> Work task:
For the material below, the expected output is exactly the lines between the line holding "Image resolution: width=854" and the line holding "The width and", inclusive, with pictures left out.

> Available records:
^^^^^^^^

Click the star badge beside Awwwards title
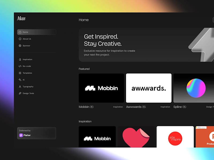 click(144, 107)
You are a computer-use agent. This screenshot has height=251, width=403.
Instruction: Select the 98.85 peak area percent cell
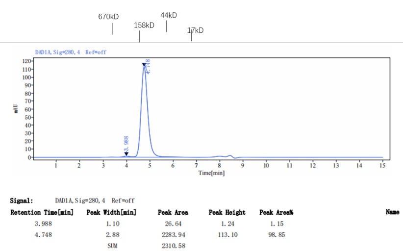[x=276, y=235]

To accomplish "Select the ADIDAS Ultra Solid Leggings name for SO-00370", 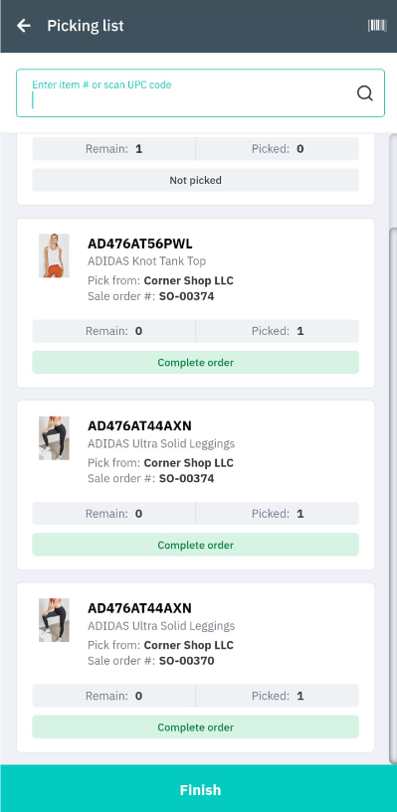I will 161,625.
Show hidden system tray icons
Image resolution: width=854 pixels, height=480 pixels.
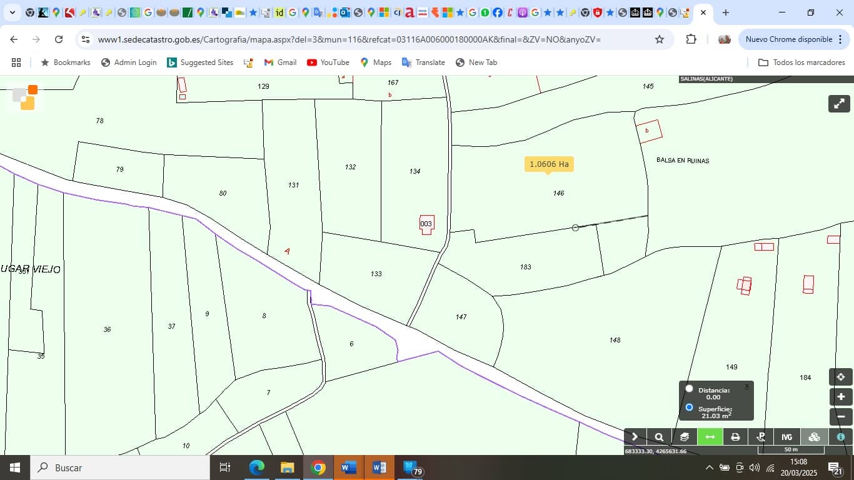[x=709, y=467]
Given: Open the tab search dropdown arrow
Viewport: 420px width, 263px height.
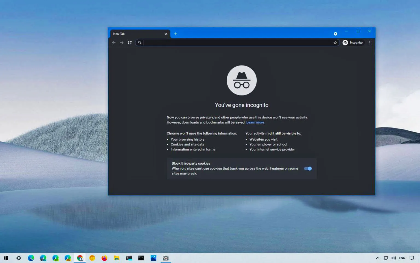Looking at the screenshot, I should click(x=335, y=34).
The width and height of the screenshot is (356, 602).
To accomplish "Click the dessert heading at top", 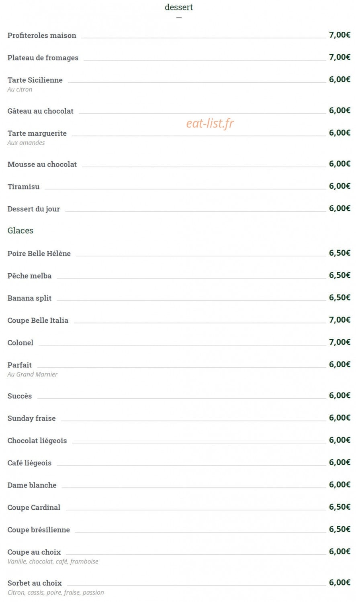I will point(179,7).
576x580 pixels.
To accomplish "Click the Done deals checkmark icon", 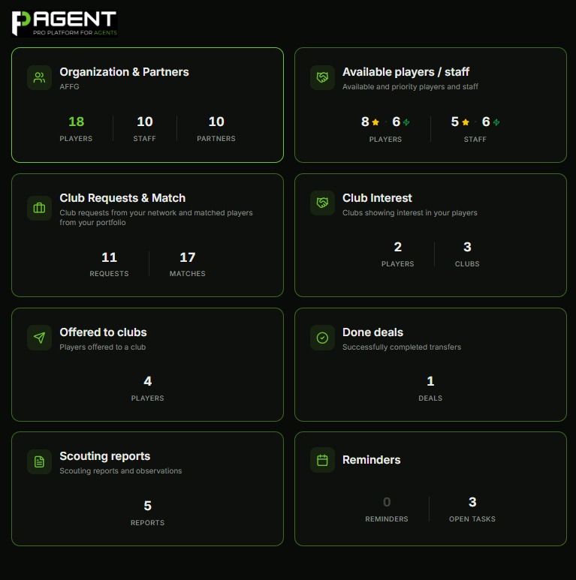I will [322, 338].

^^^^^^^^

> Solution to the exercise:
Image resolution: width=854 pixels, height=480 pixels.
[x=709, y=467]
Given: Open the tab search dropdown arrow
Viewport: 420px width, 263px height.
Looking at the screenshot, I should click(x=335, y=34).
The width and height of the screenshot is (356, 602).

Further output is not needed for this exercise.